> [TASK REQUIREMENTS]
The lines to find are those in the entries that hold the word "chevron"; copy every one of them.

> [SOURCE MATERIAL]
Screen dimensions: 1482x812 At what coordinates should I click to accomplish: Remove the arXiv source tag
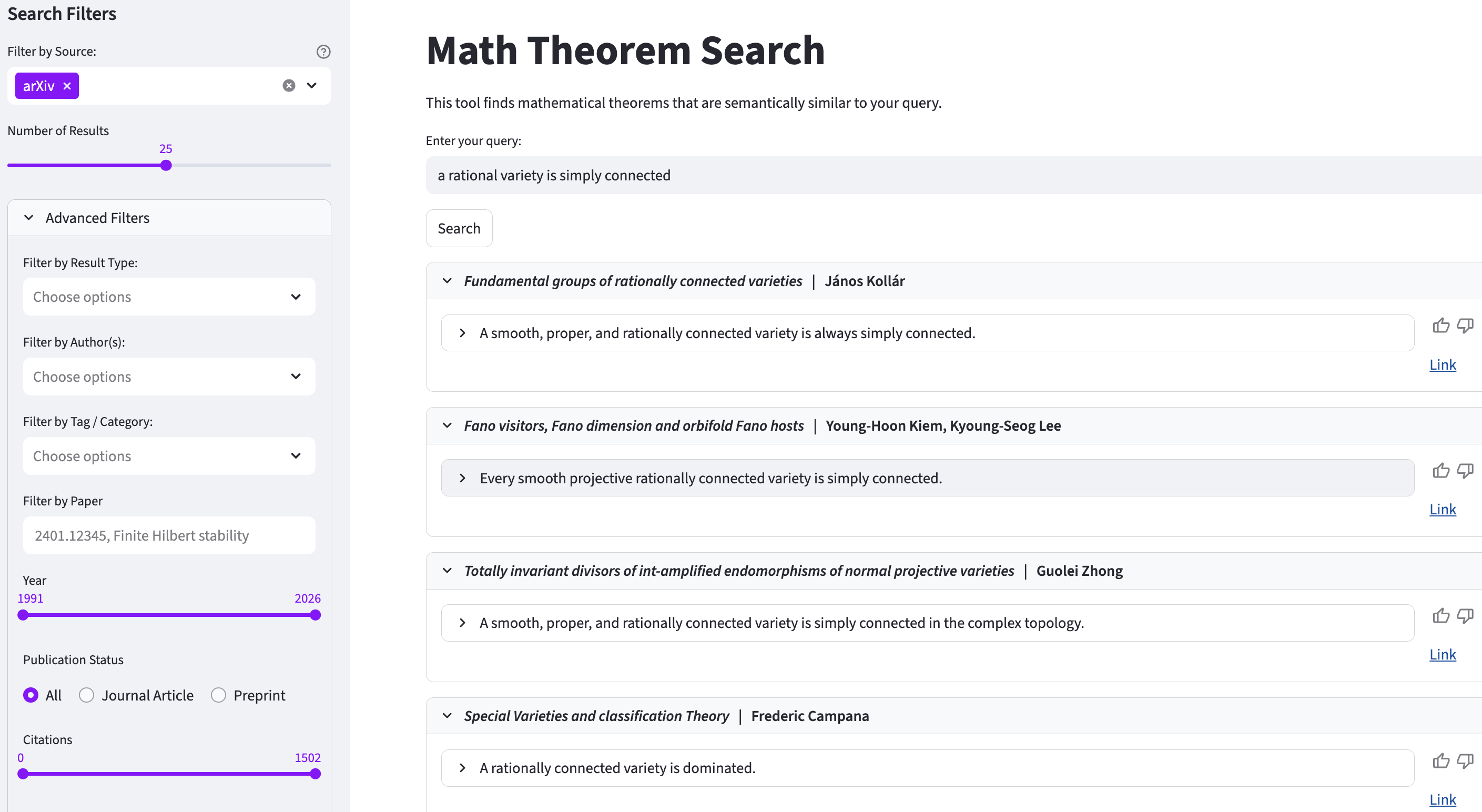pos(67,86)

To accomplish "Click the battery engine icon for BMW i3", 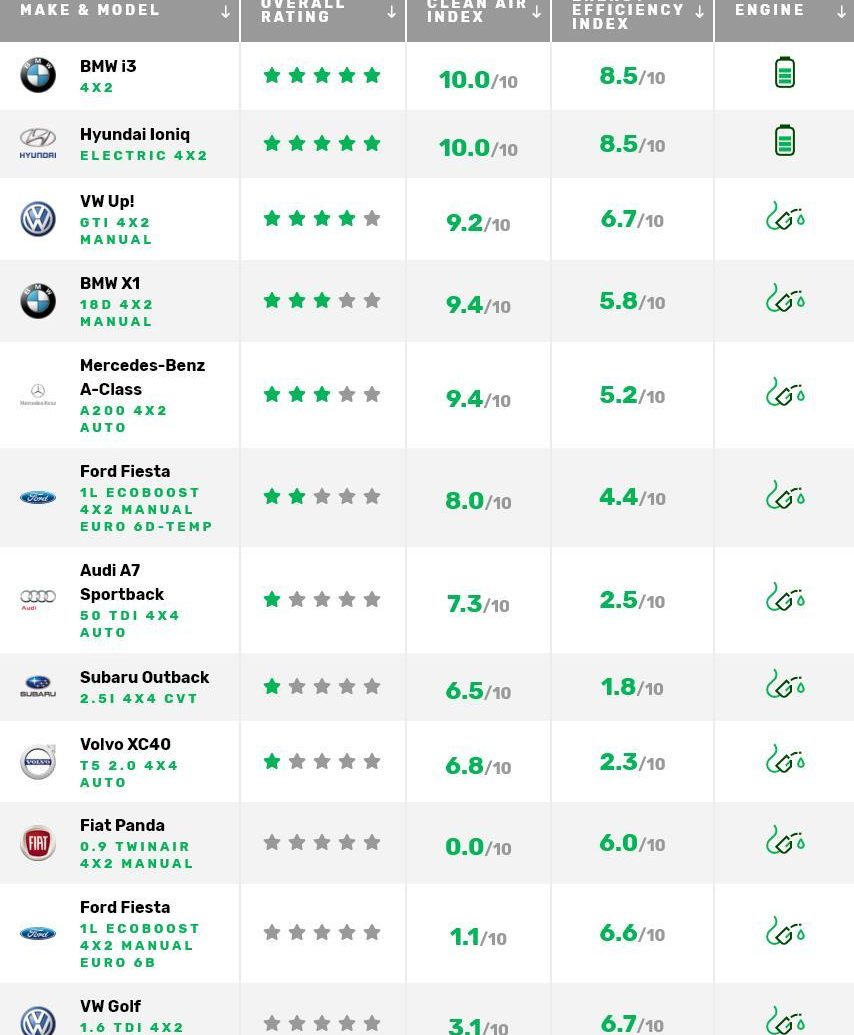I will pyautogui.click(x=785, y=73).
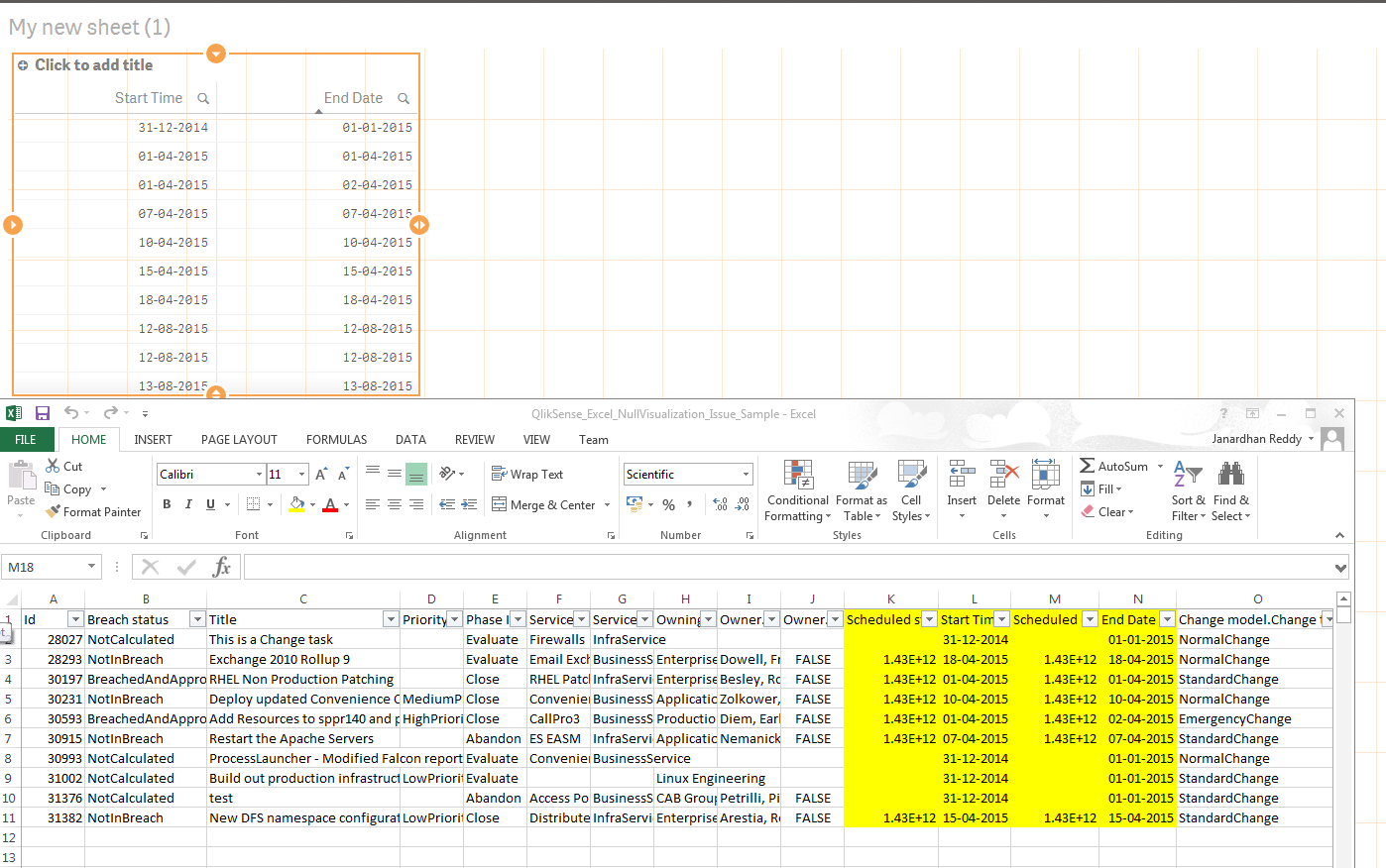1386x868 pixels.
Task: Click the Insert Function fx icon
Action: [221, 567]
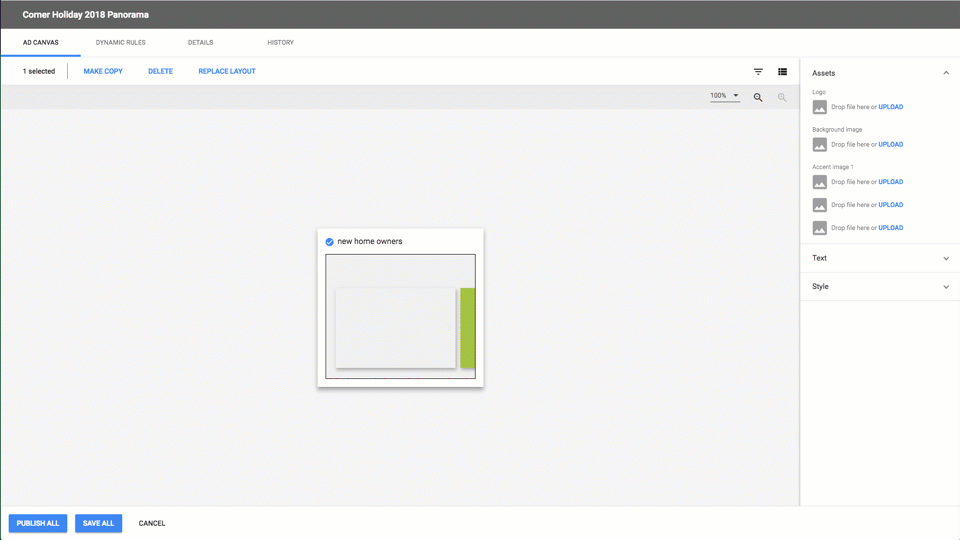Click the Logo image placeholder icon
The width and height of the screenshot is (960, 540).
pyautogui.click(x=819, y=107)
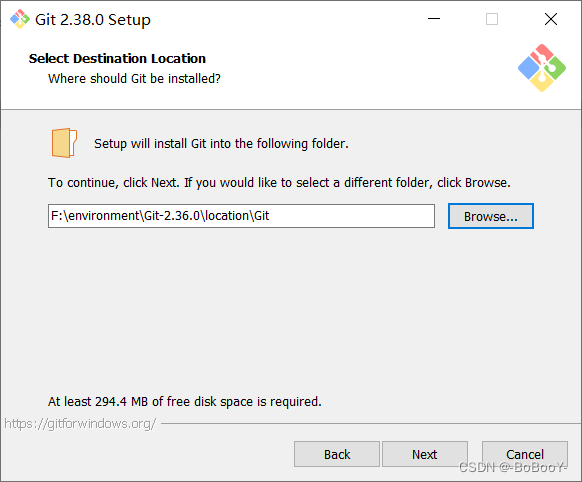The height and width of the screenshot is (482, 582).
Task: Focus the destination folder path field
Action: (241, 216)
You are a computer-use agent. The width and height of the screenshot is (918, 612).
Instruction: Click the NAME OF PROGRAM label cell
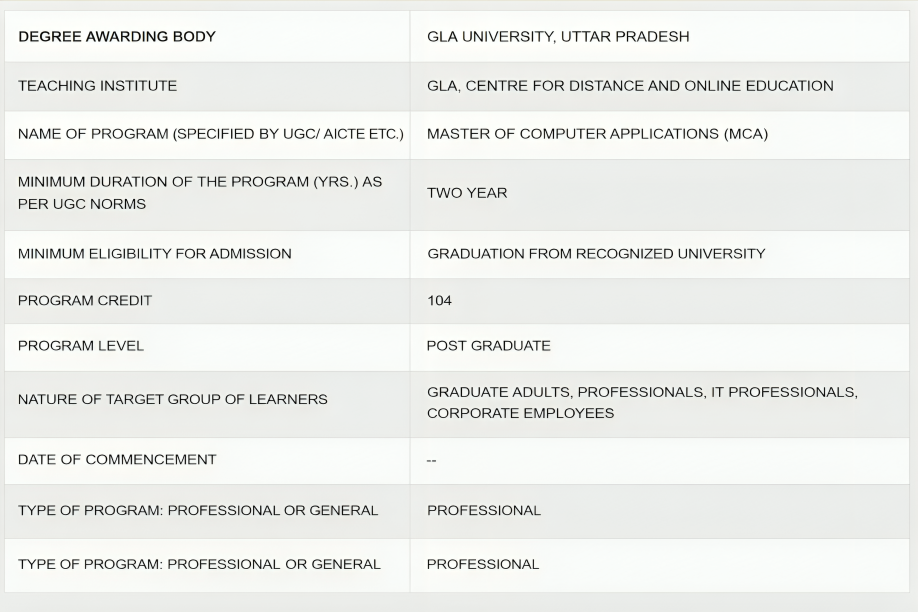pyautogui.click(x=210, y=134)
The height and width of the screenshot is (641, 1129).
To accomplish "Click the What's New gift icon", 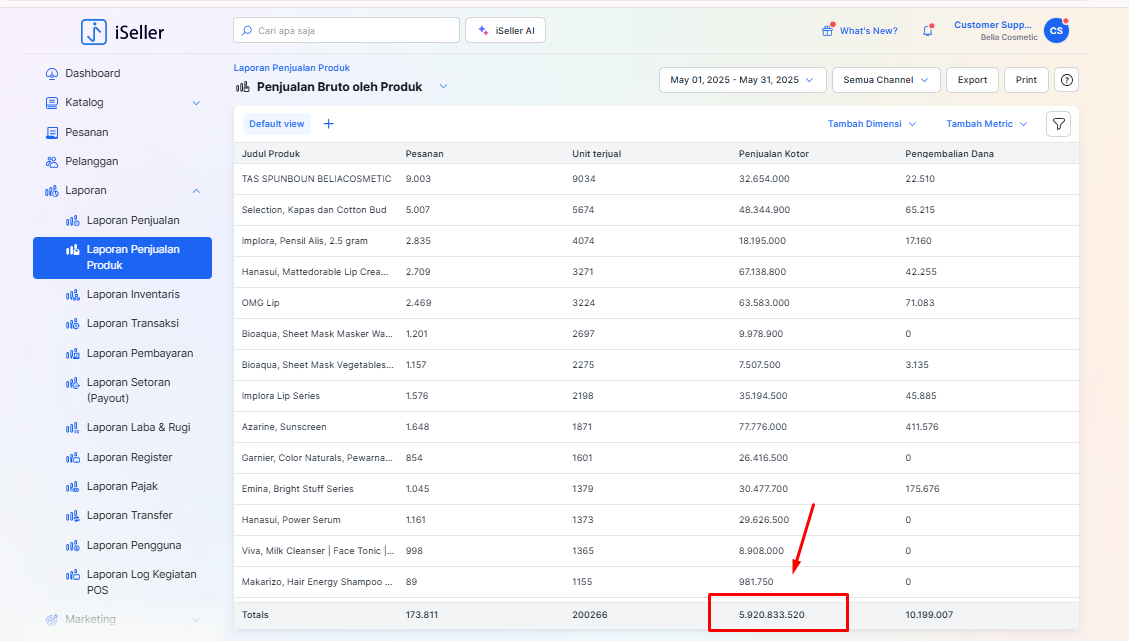I will point(827,31).
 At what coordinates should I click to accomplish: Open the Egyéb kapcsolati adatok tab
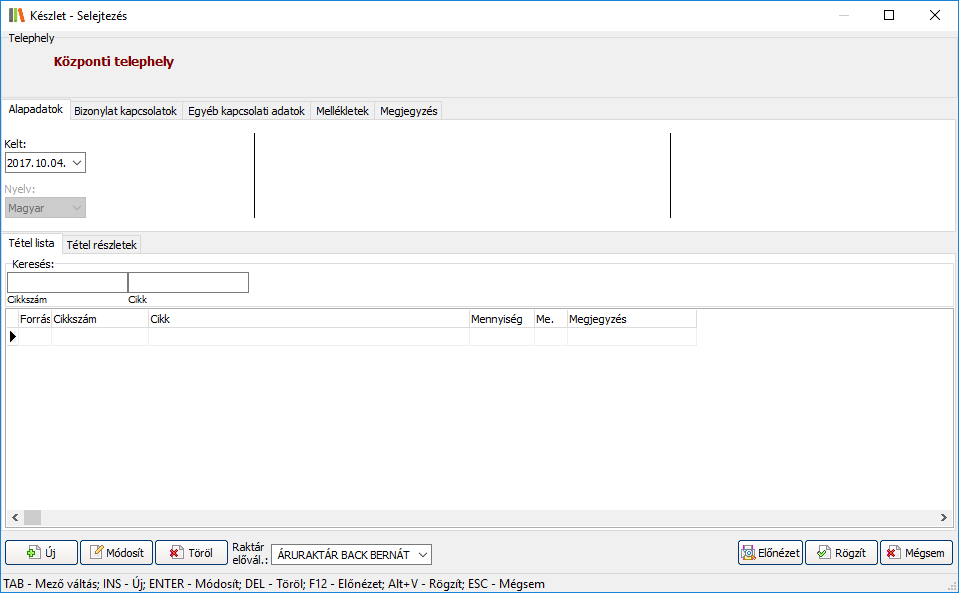point(246,111)
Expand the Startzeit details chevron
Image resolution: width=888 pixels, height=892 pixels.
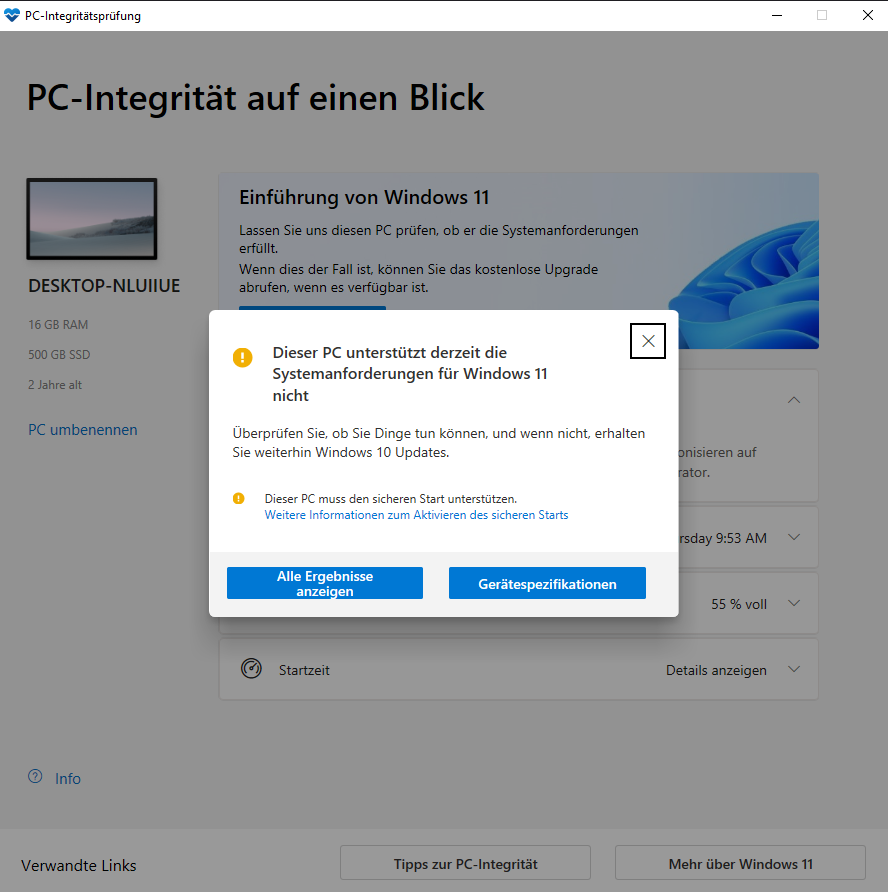tap(794, 669)
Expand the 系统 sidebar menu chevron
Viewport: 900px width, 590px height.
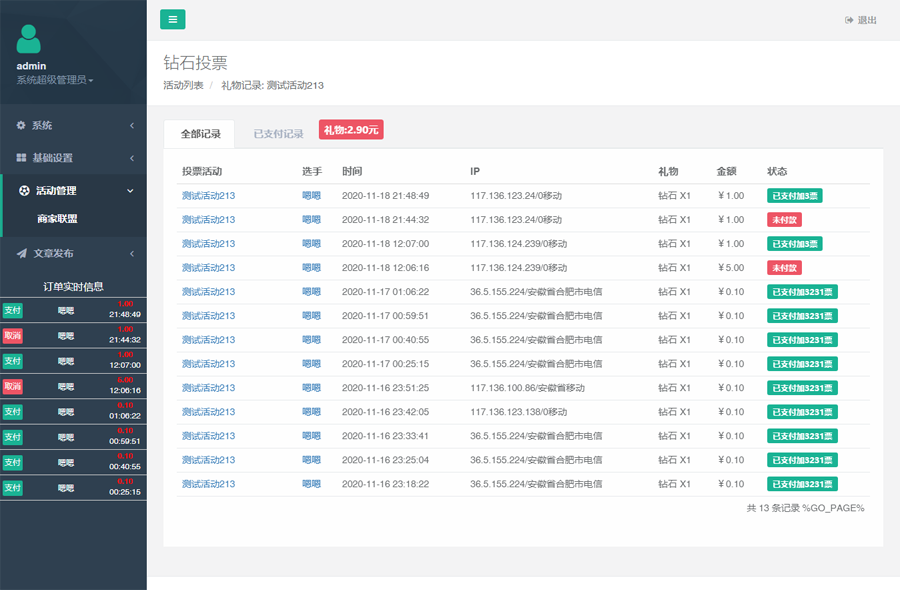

> [FINISHED TASK]
Expand the Startzeit details chevron
Expand the 系统 sidebar menu chevron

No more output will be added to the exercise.